— START Supplied records —
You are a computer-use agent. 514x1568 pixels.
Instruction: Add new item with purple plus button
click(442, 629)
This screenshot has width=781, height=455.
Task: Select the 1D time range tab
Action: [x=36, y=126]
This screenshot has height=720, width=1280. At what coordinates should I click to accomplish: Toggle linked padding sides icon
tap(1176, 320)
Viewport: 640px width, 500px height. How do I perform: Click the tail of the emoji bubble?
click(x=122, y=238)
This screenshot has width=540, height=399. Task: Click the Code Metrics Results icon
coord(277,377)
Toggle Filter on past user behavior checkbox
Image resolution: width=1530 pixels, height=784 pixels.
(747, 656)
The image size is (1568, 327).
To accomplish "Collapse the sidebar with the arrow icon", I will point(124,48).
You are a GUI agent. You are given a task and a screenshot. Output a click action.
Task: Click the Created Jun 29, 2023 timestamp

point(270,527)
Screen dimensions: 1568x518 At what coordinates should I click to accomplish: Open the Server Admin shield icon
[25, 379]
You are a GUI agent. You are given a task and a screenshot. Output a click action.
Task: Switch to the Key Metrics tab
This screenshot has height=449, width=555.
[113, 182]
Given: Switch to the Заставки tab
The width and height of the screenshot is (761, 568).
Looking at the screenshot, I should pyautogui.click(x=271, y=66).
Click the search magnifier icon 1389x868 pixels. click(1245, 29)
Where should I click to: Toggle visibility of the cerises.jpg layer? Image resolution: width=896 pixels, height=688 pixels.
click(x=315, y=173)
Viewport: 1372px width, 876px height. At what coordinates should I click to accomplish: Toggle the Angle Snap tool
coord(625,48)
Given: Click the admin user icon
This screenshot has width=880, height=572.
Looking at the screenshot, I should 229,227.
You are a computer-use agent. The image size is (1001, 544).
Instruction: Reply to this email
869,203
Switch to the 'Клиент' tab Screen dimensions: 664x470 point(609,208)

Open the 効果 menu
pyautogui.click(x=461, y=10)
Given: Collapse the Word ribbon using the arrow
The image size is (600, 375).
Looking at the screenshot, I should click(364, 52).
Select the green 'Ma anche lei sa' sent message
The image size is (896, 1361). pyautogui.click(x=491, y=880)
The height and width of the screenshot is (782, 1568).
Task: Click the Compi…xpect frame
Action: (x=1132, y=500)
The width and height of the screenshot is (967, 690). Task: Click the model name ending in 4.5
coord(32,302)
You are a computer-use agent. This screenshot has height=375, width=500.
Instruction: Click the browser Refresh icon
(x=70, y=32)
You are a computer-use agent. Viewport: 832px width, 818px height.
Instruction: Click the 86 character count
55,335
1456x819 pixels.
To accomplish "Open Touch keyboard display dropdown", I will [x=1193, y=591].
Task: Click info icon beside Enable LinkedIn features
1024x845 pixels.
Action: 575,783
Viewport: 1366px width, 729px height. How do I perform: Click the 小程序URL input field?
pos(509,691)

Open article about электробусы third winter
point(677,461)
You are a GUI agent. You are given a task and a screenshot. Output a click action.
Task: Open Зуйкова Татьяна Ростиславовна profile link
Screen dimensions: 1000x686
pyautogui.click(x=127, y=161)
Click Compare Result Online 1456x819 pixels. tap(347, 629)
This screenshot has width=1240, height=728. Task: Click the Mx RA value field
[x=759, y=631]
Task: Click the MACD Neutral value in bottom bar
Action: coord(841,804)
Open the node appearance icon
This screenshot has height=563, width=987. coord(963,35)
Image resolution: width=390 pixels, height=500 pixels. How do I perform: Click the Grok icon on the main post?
— END Supplied records —
How many lines in the entries above contain the word "perform"? Reply with only the number.

3